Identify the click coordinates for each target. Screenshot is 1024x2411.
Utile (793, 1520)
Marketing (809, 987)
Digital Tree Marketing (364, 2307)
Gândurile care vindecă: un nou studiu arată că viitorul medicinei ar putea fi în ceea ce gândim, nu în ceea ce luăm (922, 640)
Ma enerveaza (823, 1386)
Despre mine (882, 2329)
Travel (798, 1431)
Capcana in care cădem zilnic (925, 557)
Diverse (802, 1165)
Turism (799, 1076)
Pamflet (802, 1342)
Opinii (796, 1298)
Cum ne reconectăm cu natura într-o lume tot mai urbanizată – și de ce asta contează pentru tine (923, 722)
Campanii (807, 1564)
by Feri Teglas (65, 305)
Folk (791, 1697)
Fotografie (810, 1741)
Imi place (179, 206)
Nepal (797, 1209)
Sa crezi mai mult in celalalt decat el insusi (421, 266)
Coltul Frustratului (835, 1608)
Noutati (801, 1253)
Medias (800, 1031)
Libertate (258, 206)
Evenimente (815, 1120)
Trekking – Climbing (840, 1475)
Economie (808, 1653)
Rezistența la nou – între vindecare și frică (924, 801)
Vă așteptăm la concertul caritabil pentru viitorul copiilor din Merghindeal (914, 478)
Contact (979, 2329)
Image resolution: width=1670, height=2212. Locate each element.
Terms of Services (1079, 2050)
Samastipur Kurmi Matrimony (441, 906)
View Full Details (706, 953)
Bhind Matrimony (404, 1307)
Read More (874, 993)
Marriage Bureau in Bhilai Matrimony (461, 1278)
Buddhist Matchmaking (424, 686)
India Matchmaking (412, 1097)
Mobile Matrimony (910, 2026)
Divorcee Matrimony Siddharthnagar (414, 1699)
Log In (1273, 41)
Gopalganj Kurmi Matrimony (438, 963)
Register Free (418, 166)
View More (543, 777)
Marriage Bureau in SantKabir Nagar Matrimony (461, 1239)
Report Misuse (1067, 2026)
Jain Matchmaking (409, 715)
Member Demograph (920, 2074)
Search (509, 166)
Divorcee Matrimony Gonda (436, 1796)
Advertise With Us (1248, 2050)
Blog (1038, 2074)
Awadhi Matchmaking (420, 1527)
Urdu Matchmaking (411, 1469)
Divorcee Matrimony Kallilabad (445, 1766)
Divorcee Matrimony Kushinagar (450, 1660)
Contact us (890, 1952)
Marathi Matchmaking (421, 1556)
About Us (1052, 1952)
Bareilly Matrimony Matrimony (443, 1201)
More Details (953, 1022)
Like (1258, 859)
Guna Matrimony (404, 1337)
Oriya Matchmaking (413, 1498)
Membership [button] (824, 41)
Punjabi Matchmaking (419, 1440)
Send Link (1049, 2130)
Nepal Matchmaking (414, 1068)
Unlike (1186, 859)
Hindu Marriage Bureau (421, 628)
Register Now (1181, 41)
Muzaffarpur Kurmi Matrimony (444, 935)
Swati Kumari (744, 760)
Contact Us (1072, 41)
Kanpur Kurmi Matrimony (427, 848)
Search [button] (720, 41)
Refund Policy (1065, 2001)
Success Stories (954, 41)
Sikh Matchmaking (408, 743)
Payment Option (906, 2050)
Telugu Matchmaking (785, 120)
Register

———

- [WHAT YOU SHOULD DO] Copy verbatim, from the listing above, each line from the one containing "Evenimente (815, 1120)" down to the one containing "Terms of Services (1079, 2050)", inclusive.

- [ANSWER TO THE EXERCISE]
Evenimente (815, 1120)
Trekking – Climbing (840, 1475)
Economie (808, 1653)
Rezistența la nou – între vindecare și frică (924, 801)
Vă așteptăm la concertul caritabil pentru viitorul copiilor din Merghindeal (914, 478)
Contact (979, 2329)
Image resolution: width=1670, height=2212. Locate each element.
Terms of Services (1079, 2050)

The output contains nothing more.